Study material Block Start

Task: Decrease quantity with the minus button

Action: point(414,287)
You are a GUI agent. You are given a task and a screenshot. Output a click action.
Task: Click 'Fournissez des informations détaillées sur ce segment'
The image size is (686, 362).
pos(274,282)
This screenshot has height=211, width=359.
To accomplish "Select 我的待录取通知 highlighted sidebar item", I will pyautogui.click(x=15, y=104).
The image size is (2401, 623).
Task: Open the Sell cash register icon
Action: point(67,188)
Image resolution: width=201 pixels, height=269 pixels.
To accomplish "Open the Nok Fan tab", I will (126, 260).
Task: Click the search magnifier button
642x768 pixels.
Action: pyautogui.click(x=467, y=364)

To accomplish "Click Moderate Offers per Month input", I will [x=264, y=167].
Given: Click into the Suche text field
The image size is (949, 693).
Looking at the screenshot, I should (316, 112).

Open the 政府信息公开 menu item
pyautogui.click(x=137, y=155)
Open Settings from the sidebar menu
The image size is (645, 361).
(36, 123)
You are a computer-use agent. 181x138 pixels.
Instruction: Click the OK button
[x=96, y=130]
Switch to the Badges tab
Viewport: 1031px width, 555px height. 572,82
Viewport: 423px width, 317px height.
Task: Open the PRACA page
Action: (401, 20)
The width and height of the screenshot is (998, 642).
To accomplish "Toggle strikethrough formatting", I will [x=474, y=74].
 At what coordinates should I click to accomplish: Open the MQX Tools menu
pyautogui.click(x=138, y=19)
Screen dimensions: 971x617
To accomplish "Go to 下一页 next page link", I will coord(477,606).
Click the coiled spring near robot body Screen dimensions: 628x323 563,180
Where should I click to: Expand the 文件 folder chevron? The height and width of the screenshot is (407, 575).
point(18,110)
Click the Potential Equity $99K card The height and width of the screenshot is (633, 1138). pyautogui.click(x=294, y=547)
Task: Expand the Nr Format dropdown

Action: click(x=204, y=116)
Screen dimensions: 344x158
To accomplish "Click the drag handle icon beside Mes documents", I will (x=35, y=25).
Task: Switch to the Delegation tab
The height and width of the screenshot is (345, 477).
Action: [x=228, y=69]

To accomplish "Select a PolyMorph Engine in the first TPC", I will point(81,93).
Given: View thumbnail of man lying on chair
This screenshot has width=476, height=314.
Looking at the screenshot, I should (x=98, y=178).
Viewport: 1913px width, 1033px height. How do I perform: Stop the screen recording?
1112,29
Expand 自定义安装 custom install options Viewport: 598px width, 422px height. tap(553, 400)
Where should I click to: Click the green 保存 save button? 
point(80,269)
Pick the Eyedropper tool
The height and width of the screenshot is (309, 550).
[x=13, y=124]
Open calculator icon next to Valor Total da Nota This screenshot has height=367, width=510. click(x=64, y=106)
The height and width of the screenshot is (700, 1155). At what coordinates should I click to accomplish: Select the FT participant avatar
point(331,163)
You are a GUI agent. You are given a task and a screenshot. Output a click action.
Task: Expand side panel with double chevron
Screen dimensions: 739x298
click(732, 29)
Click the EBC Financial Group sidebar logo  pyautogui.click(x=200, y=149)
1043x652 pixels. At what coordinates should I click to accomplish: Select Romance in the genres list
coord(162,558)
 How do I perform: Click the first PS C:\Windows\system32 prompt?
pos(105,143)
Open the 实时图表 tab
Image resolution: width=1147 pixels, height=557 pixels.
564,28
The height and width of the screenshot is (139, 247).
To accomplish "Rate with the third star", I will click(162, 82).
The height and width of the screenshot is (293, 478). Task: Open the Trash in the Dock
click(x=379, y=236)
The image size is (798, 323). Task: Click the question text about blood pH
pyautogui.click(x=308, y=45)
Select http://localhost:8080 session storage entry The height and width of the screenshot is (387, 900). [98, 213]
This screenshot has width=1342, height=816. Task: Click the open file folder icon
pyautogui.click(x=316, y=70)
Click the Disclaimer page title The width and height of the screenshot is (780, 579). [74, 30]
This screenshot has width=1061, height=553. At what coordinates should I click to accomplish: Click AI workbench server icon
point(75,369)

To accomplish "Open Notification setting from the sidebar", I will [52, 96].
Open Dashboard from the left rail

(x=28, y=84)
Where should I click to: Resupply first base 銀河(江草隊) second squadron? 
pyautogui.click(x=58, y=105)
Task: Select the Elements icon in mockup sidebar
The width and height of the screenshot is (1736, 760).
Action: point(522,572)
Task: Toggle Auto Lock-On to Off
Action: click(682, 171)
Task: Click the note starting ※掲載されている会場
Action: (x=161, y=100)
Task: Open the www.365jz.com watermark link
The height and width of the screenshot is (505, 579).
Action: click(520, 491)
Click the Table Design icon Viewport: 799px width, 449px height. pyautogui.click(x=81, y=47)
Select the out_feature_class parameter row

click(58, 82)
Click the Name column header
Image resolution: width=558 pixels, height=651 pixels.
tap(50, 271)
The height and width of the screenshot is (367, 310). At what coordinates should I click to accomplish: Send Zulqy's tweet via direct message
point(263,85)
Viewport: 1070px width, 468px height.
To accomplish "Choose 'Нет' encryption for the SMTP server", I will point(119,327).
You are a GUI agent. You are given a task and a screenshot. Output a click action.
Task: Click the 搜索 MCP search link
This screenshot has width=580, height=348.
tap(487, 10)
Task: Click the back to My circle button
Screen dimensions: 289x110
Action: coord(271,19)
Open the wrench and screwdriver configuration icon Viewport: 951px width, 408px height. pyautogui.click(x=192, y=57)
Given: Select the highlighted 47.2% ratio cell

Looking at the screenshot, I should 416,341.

Study material Block End

For the lines above, output exactly those from the line containing "The height and width of the screenshot is (700, 1155)." through the line containing "Task: Select the", and skip the others.

The height and width of the screenshot is (700, 1155). At what coordinates should I click to accomplish: Select the FT participant avatar
point(331,163)
You are a GUI agent. You are given a task and a screenshot. Output a click action.
Task: Expand side panel with double chevron
Screen dimensions: 739x298
click(732, 29)
Click the EBC Financial Group sidebar logo  pyautogui.click(x=200, y=149)
1043x652 pixels. At what coordinates should I click to accomplish: Select Romance in the genres list
coord(162,558)
 How do I perform: Click the first PS C:\Windows\system32 prompt?
pos(105,143)
Open the 实时图表 tab
Image resolution: width=1147 pixels, height=557 pixels.
564,28
The height and width of the screenshot is (139, 247).
To accomplish "Rate with the third star", I will click(162, 82).
The height and width of the screenshot is (293, 478). Task: Open the Trash in the Dock
click(x=379, y=236)
The image size is (798, 323). Task: Click the question text about blood pH
pyautogui.click(x=308, y=45)
Select http://localhost:8080 session storage entry The height and width of the screenshot is (387, 900). [98, 213]
This screenshot has width=1342, height=816. Task: Click the open file folder icon
pyautogui.click(x=316, y=70)
Click the Disclaimer page title The width and height of the screenshot is (780, 579). [74, 30]
This screenshot has width=1061, height=553. At what coordinates should I click to accomplish: Click AI workbench server icon
point(75,369)

To accomplish "Open Notification setting from the sidebar", I will [52, 96].
Open Dashboard from the left rail

(x=28, y=84)
Where should I click to: Resupply first base 銀河(江草隊) second squadron? 
pyautogui.click(x=58, y=105)
Task: Select the Elements icon in mockup sidebar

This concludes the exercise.